[Word and element locating data]
>> begin

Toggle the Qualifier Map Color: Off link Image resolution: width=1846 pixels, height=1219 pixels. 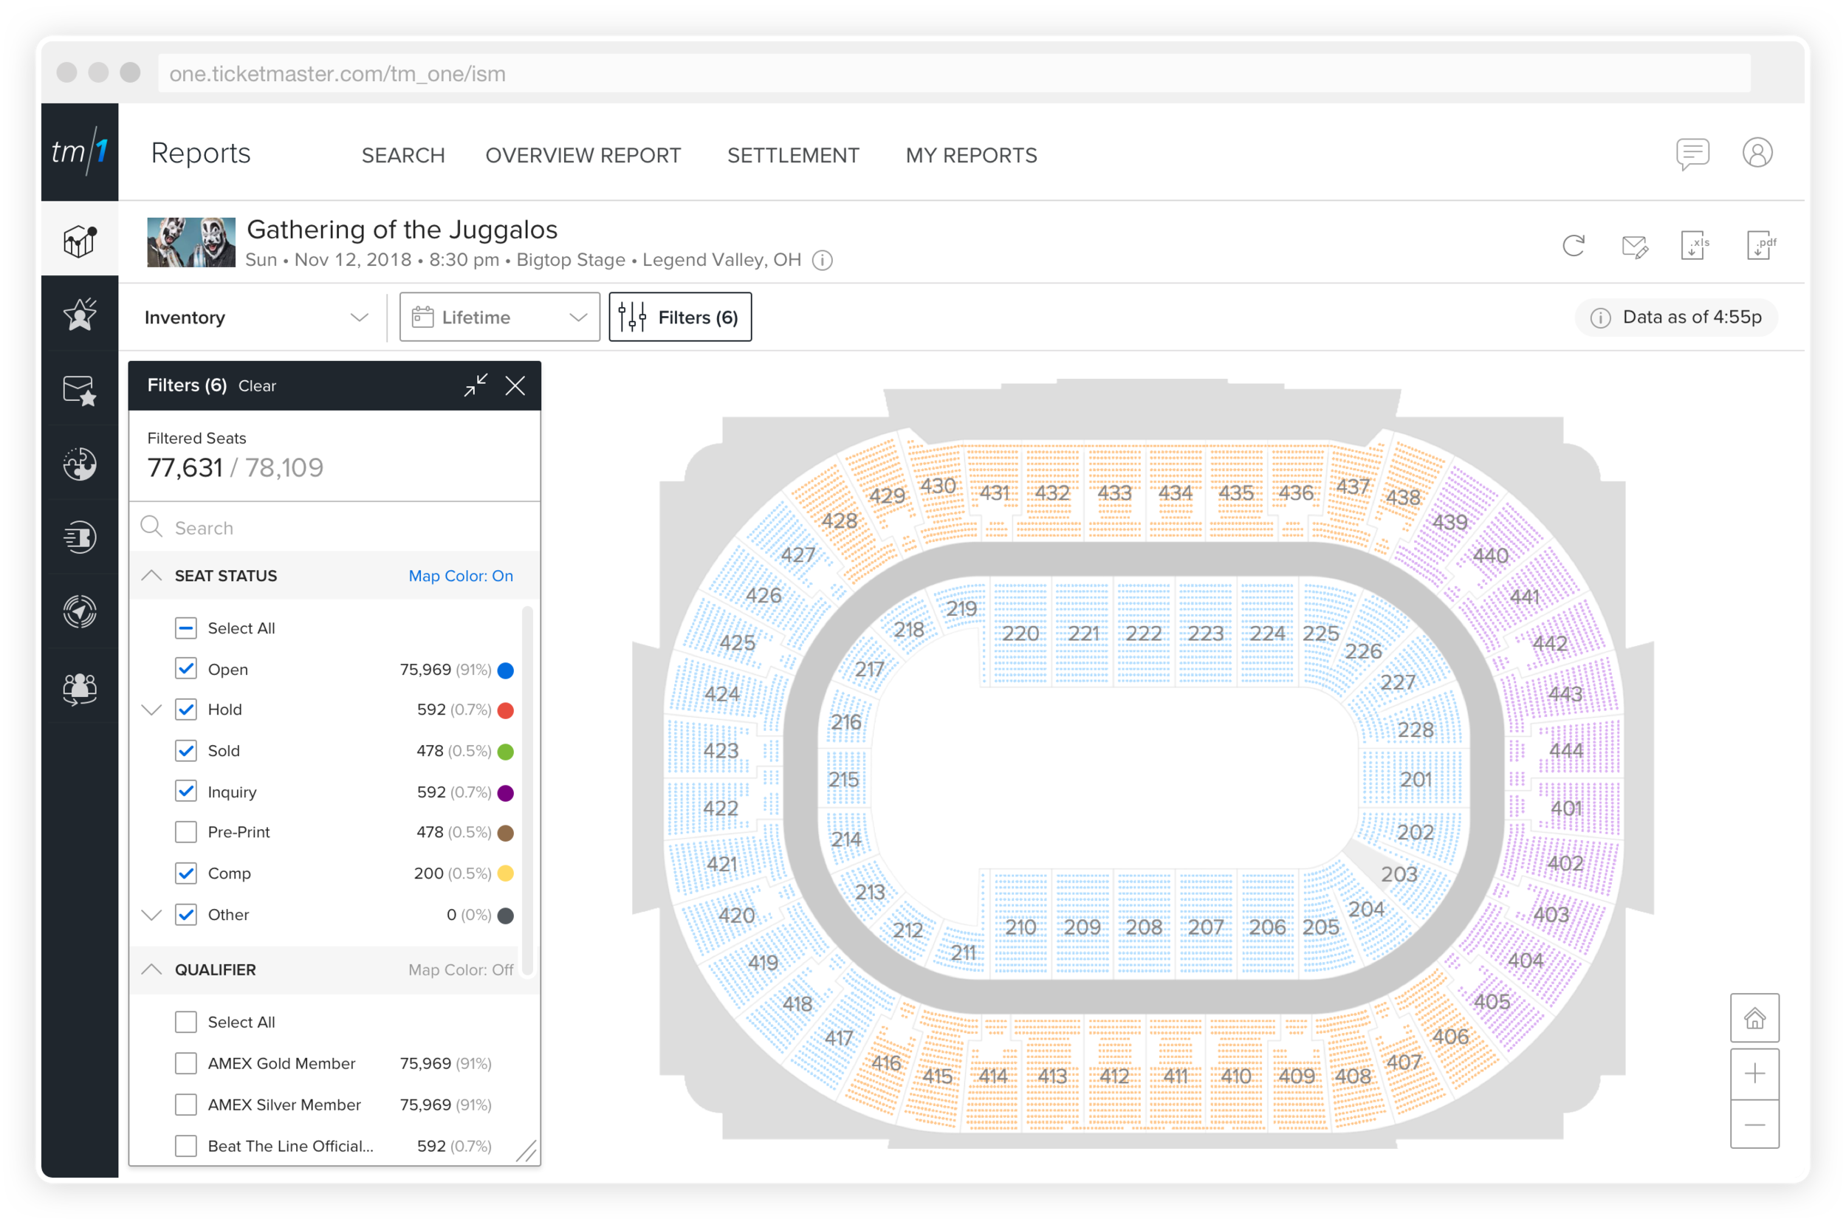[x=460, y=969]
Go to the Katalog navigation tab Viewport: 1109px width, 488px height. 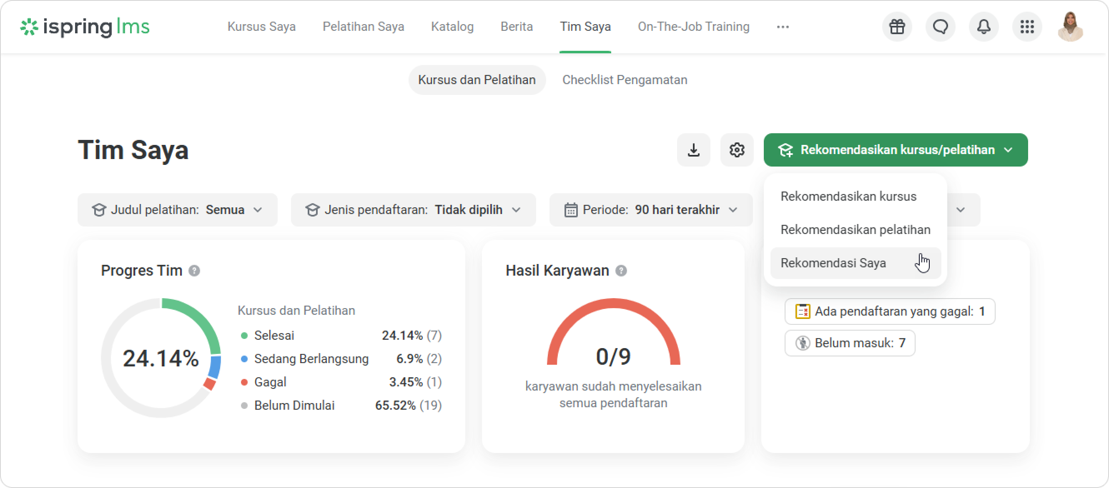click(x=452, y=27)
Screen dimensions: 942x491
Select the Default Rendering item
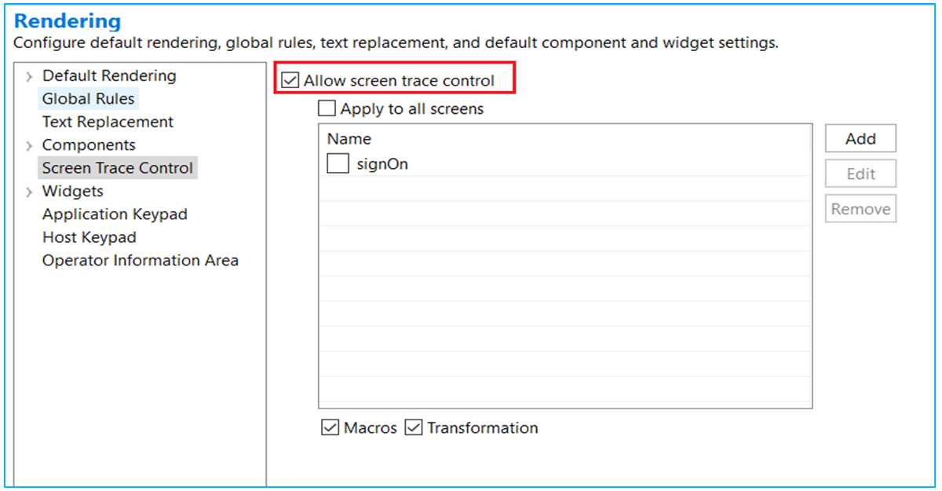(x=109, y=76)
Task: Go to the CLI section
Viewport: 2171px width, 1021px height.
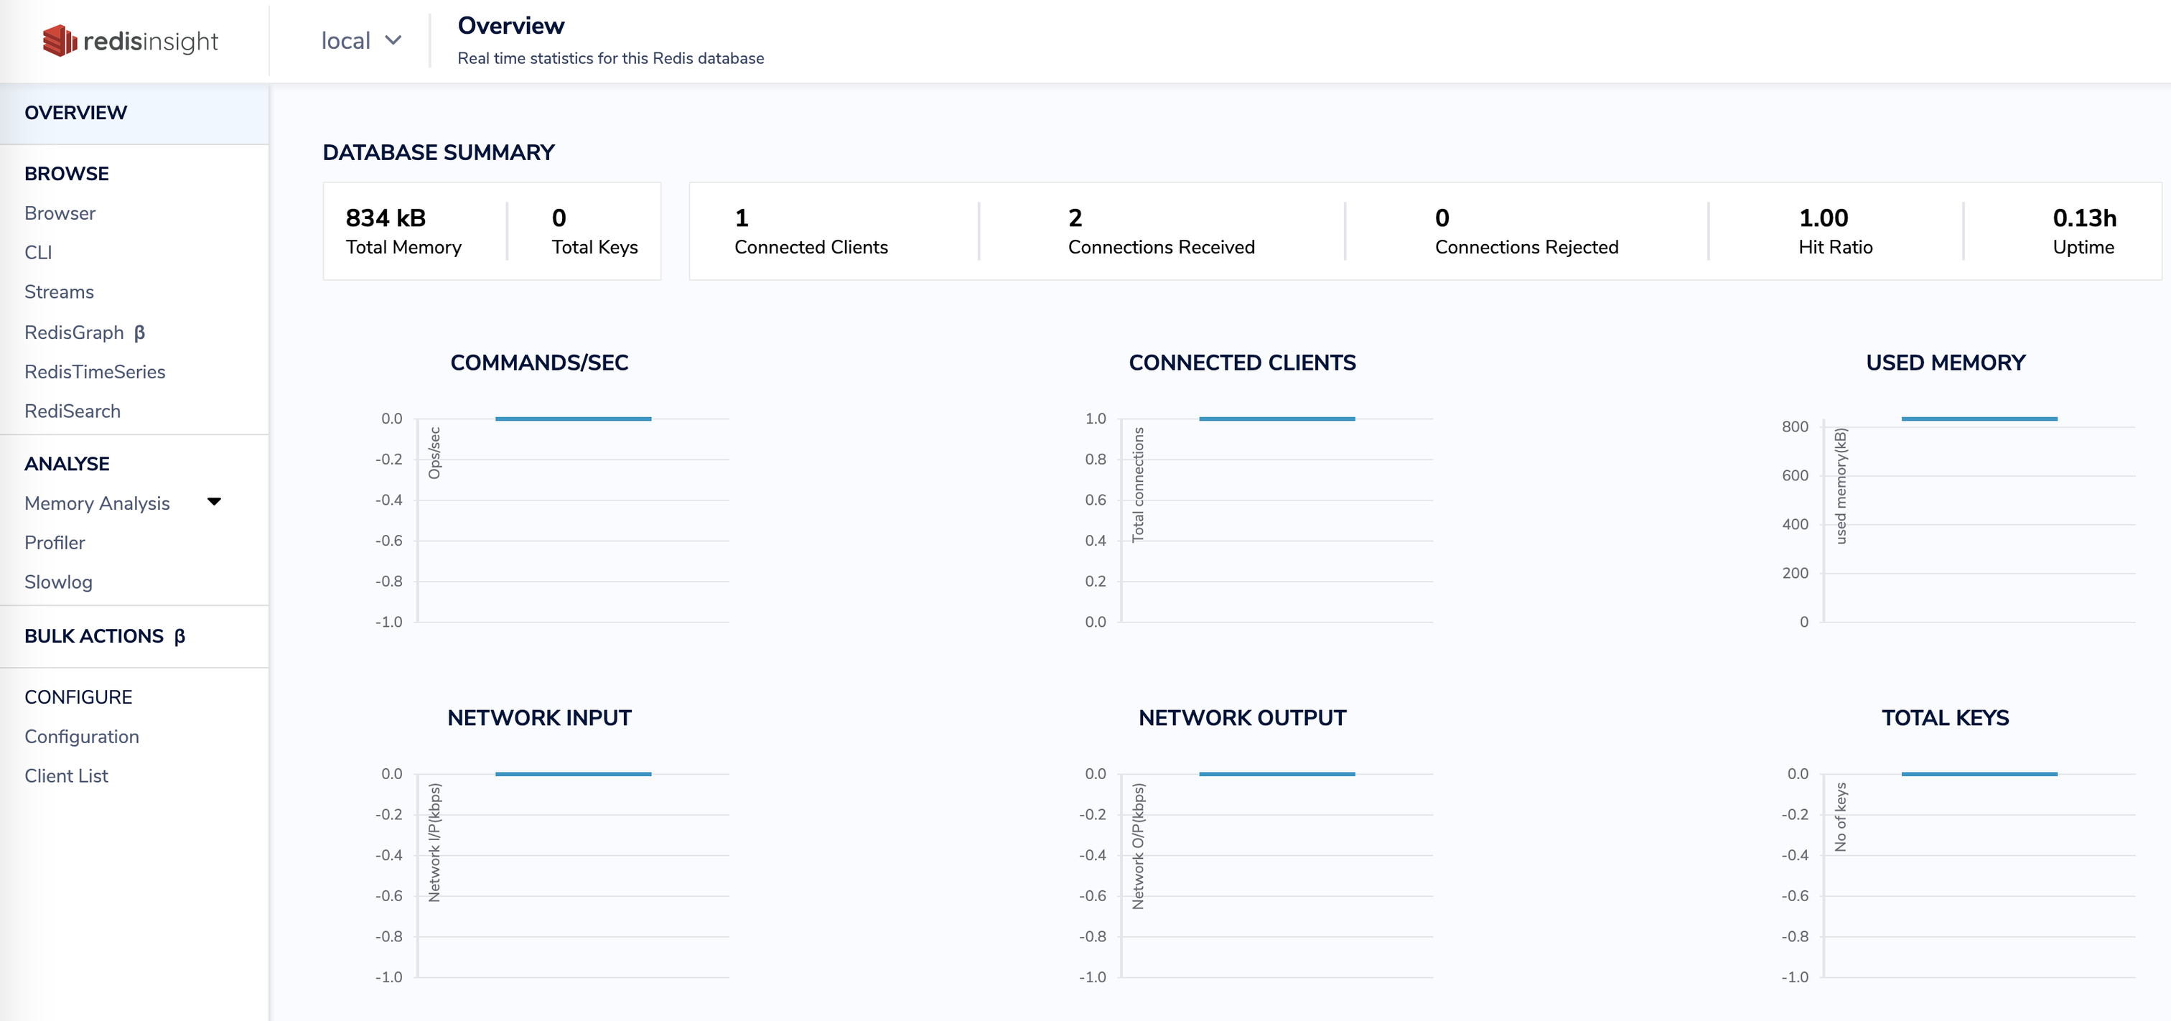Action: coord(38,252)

>> end

• [Stated goal]: Please copy out the data from the line holding "Screen dimensions: 942x491" through the end of the data, inclusive, and repeat those lines without any change. Leave the pictures out of your answer.

• [Final answer]:
Screen dimensions: 942x491
Select the Default Rendering item
(x=109, y=76)
Task: Go to the CLI section
Viewport: 2171px width, 1021px height.
Action: coord(38,252)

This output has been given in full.